O líder da oposição israelita, o antigo  primeiro-ministro Yair Lapid, descreveu as declarações de Netanyahu de que Israel está a entrar numa "espécie de isolamento" como uma "declaração insana" e sublinhou que é possível uma alternativa. Numa publicação nas redes sociais, Lapid respondeu com sarcasmo a uma notícia sobre os comentários de Netanyahu. "O isolamento não é um decreto do destino; é o produto das políticas erradas e falhadas de Netanyahu e do seu governo", disse. "Estão a transformar Israel num país do terceiro mundo e nem sequer estão a tentar mudar a situação." E acrescentou: "Israel pode voltar a ser bem-sucedido, querido, com uma próspera economia de primeiro mundo." Lapid escreveu ainda que o ataque de Israel aos negociadores do Hamas em Doha, que não conseguiu matar os alvos pretendidos, foi "mais um fracasso que Netanyahu está a tentar encobrir".

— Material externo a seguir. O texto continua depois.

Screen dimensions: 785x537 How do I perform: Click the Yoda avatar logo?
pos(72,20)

Entretanto, o primeiro-ministro espanhol pediu uma proibição internacional de Israel nas competições desportivas. Em declarações um dia depois de manifestantes pró-palestinianos em Madrid terem forçado o abandono da etapa final da prova de ciclismo Vuelta a España, Sánchez afirmou que as equipas israelitas deveriam enfrentar uma proibição semelhante à enfrentada pelos atletas russos após a invasão da Ucrânia por Moscovo. "A nossa posição é clara e categórica: enquanto a barbárie persistir, nem a Rússia nem Israel devem participar em qualquer competição internacional", disse Sánchez, reiterando a sua "profunda admiração" pelos manifestantes em Madrid.

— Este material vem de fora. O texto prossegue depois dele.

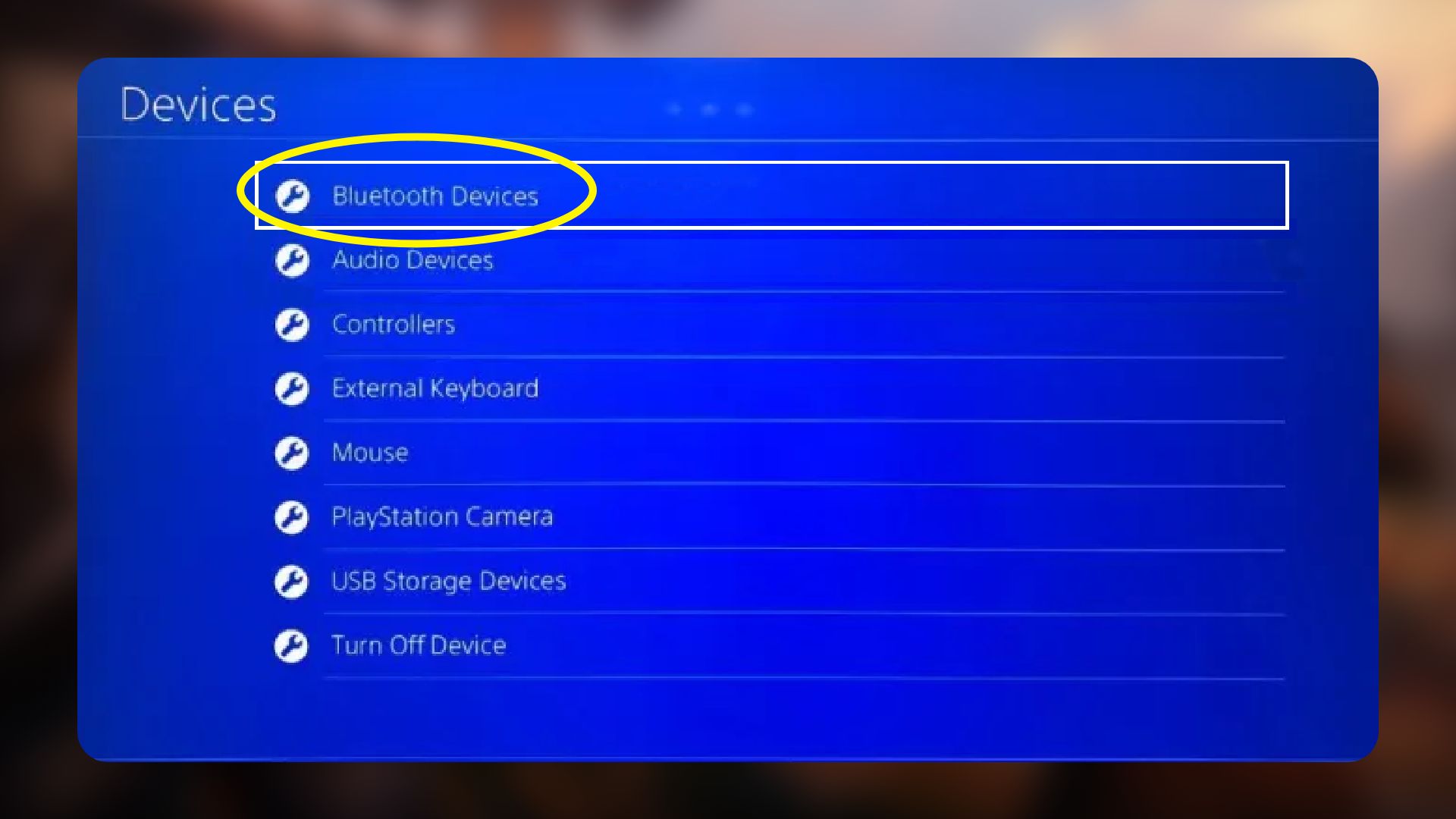Open Mouse settings
This screenshot has height=819, width=1456.
point(370,452)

Por outro lado, uma coligação de 84 organizações humanitárias e de defesa dos direitos humanos está a exigir que os países proíbam o comércio com os colonatos israelitas após a decisão de julho do Tribunal Penal Internacional (TPI), que declarou ilegal a ocupação israelita. Um relatório refere que os colonatos israelitas controlam mais de 42% das terras da Cisjordânia, que foram confiscadas às comunidades palestinianas. O relatório indica que a ocupação de Israel devastou a economia palestiniana, tendo custado cerca de 50 mil milhões de dólares entre 2000 e 2020, enquanto Israel fornece subsídios generosos às empresas instaladas nos colonatos através de incentivos fiscais e subsídios diretos.

O relatório refere que as atuais políticas europeias de rotulagem falharam – 90% dos vinhos produzidos em colonatos e vendidos na Europa são rotulados incorretamente como ‘Produzidos em Israel’ – e que a UE importa 15 vezes mais produtos de colonatos, que são ilegais segundo o Direito Internacional, do que de produtores palestinianos.